Tempo di raccogliere le idee dopo un evento di successo. Cosa serve alla telemedicina? Innanzitutto il coinvolgimento dei medici, ma anche ragionare su tre modelli: organizzativi, di implementazione tecnologica e di acquisizione. Facciamo il punto con Ottavio Di Cillo, presidente dell’Associazione italiana Sanità digitale e Telemedicina (AiSDeT), reduce dalla due giorni degli Stati generali della Telemedicina che ha radunato a Bari ben 22 società scientifiche.
“Il convegno è andato molto bene, a partire dal fatto di aver messo intorno a un tavolo finalmente i medici, che sembravano un po’ defilati dalle riflessioni sulla telemedicina, ma in concreto sono coloro che devono dare un servizio al cittadino: è importante creare una squadra per la telemedicina in cui ci siano anche i medici, poco sentiti finora a livello romano”, commenta l’esperto.

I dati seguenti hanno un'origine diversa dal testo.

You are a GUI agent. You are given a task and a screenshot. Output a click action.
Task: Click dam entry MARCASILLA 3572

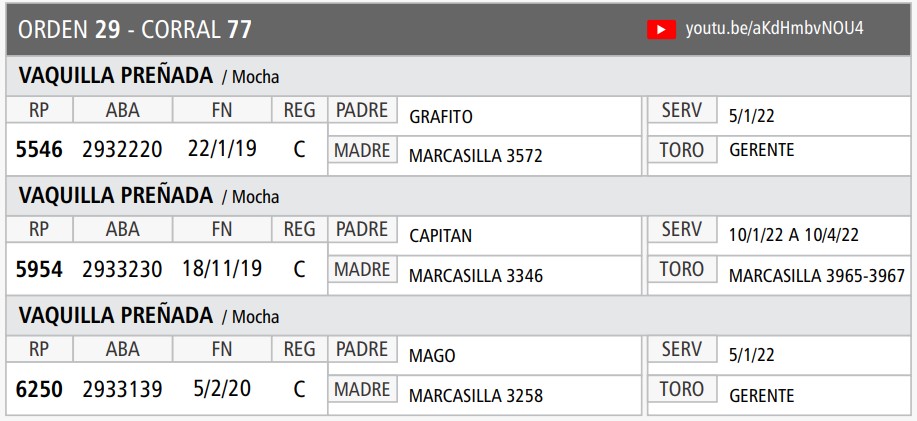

“Durante gli Stati generali è stato sottoscritto un documento condiviso che prende le mosse dal Piano Nazionale di Ripresa e Resilienza (PNRR), che dà molta importanza al fascicolo sanitario elettronico: tutto ciò che non è interoperabile con esso, non sarà finanziato – afferma -. È necessario partire dagli atti normativi, che delineano la creazione di un ecosistema nazionale della telemedicina. Un ecosistema che deve includere tutti, tecnici, startup, utenti, e ovviamente i medici”.